3.6. Commonalities of Survivors Without Evidence of MCM Recurrence

A total of 18 patients survived for at least 12 months post-HSCT and had no reported evidence of MCM recurrence. As the very small number of survivors with MCM recurrence precluded definitive statistical comparisons by recurrence status, we focused on descriptively identifying pre-HSCT commonalities among the 18 survivors without MCM recurrence (Figure 3). Consistent with the overall cohort, most of them had AML (13/18, 73%), although only two of them (11%) had recurrent or refractory AML. The majority (13/18; 73%) of this group had localized infection (67% pulmonary or sinopulmonary), yet five (28%) had disseminated MCM. Half of these patients received LAmB monotherapy or combination therapy against MCM, respectively. The vast majority (83%) had additional surgical management of MCM. Consistent with the overall cohort, all 17 patients with documented responses had at least stable disease, while 12 (71%) had partial or complete response to MCM therapy. All the patients received secondary prophylaxis.

4. Discussion

The decision to proceed with HSCT in patients with a history of MCM has been a controversial subject as the published data are far from robust and essentially anecdotal. This study aimed to address this gap in knowledge by combining a review of our institutional experience and a literature review. Reassuringly, we found positive outcomes for the majority of patients, with 69% surviving through their respective follow-up periods and an only 17% recurrence rate of MCM post-HSCT. However, that relapse rate of mucormycosis post-HSCT in our selected data set appeared higher to the ones reported for aspergillosis in recent prospective studies [30] in patients with acute leukemia (around 5%), while no comparative data between relapse rates of mucormycosis and aspergillosis exist. In addition, clinical studies of relapse of mold infection post-HSCT lack the genetic profiling of culture-documented cases. Therefore, one cannot differentiate reinfection from relapse of infection.

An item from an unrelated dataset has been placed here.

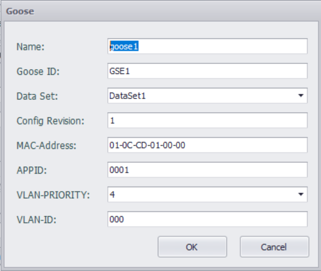This screenshot has width=321, height=271.
Task: Expand the VLAN-PRIORITY dropdown arrow
Action: (x=301, y=194)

However, several factors related to MCM management and underlying host variables showed associations with post-HSCT outcomes and might inform patient selection for HSCT. For instance, recently published guidelines for the management and prevention of NAIMI in HSCT recipients suggested worse outcomes in patients with relapsed hematologic malignancy prior to HSCT [6], which was consistent with our findings. Likewise, malignancy relapse post-HSCT showed an expected numeric association with excess mortality, although significance was not reached. Finally, receipt of cord blood transplant appeared to be a detrimental factor, consistent with the reports of poor immune reconstitution post cord HSCT found in the literature [31,32,33].

Notably, we found that pre-HSCT surgical management of MCM showed a modest association with improved survival post-HSCT (although not statistically significant), which had also been suggested as a peri-transplantation strategy to prevent relapse of invasive fungal disease (not limited to MCM) [34]. This association had also been uncovered previously in several retrospective reviews of post-HSCT MCM and in patients with hematological malignancies and MCM without HSCT context [35,36]. This observation corroborates the significance of source control in MCM patients, including those with extrapulmonary lesions. Growing data in patients with invasive fungal sinusitis support that surgery is associated with improved survival if there is no intracranial involvement [37] (similar outcomes for Aspergillus and Mucorales) [38]. Moreover, complete surgical resection versus partial resection was reported to yield more favorable outcomes [39]. For pulmonary MCM, the literature indicates improved mortality with surgical management over medical management alone [40]. However, while prior retrospective studies confirmed surgical management as an independent predictor of favorable outcomes, our present analysis was insufficiently powered for multi-variable modeling. Therefore, this association is probably confounded by patient selection for surgery (e.g., patients with best performance status, no comorbidities and favorable prognosis of hematologic cancer).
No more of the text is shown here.